[Stored records]
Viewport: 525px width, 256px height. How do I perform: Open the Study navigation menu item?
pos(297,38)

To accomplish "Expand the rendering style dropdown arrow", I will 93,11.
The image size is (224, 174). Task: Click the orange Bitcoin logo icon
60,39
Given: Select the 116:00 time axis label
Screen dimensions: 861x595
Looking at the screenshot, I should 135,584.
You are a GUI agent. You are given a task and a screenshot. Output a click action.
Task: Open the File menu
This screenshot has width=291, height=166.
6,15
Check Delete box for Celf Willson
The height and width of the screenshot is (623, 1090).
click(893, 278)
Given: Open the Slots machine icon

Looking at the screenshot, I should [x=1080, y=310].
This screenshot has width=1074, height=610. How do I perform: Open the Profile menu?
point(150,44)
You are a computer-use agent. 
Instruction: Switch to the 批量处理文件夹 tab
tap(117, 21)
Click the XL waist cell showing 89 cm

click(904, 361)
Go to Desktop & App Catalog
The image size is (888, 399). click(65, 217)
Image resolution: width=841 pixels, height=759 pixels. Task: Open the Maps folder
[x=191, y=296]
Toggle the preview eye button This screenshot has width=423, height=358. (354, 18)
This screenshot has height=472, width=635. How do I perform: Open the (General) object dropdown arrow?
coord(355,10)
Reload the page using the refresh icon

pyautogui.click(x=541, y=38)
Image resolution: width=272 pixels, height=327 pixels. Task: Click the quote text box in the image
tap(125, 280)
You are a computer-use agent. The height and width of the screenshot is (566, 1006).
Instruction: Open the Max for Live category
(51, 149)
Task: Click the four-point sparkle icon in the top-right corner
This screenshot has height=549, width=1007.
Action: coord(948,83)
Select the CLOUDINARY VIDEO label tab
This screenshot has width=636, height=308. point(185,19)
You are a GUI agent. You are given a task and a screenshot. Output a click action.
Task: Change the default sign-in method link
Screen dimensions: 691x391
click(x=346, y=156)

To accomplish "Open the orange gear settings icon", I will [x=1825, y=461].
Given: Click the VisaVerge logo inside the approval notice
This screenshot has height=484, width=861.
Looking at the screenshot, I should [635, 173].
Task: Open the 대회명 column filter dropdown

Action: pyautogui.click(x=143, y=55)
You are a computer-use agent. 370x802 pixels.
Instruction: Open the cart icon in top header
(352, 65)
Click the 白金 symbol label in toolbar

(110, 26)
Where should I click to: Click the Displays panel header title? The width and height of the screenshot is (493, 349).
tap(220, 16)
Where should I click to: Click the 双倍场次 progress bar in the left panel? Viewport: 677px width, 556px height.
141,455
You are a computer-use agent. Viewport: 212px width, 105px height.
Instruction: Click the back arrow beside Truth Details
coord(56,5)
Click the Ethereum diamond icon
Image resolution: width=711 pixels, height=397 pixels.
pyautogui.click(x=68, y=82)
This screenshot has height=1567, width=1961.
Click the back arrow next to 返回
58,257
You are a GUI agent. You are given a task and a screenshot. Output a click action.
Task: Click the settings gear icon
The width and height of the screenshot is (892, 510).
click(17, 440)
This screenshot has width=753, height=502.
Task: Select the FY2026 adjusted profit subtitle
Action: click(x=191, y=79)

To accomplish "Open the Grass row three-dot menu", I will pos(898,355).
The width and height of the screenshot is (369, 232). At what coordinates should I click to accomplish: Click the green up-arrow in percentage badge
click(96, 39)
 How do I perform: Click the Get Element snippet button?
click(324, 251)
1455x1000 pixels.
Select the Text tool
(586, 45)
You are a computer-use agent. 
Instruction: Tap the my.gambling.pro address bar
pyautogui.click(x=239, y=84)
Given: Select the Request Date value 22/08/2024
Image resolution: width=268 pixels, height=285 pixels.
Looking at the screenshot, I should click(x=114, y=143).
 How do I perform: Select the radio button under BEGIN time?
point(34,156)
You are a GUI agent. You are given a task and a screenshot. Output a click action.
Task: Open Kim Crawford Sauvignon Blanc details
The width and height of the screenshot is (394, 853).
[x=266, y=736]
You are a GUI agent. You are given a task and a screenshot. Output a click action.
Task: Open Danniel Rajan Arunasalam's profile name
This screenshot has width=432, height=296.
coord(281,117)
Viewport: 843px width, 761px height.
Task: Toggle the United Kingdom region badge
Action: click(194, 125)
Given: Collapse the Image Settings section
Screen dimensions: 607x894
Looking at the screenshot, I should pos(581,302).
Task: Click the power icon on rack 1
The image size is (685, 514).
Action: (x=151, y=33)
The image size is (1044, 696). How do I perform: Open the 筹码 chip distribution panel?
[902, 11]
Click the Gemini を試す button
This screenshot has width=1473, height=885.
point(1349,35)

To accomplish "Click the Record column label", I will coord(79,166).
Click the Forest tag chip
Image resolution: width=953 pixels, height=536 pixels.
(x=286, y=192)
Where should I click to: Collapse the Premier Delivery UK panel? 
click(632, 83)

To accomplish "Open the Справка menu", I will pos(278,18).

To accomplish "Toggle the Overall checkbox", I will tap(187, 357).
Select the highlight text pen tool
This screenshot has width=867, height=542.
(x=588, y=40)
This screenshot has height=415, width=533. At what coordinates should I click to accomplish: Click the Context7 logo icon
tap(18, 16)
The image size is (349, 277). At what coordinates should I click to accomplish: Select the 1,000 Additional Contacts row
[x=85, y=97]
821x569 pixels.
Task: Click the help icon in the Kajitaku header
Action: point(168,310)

* [EXERCISE] Among the preceding records, how many lines include the word "gear"? Reply with the number only.

* [COMPLETED TASK] 2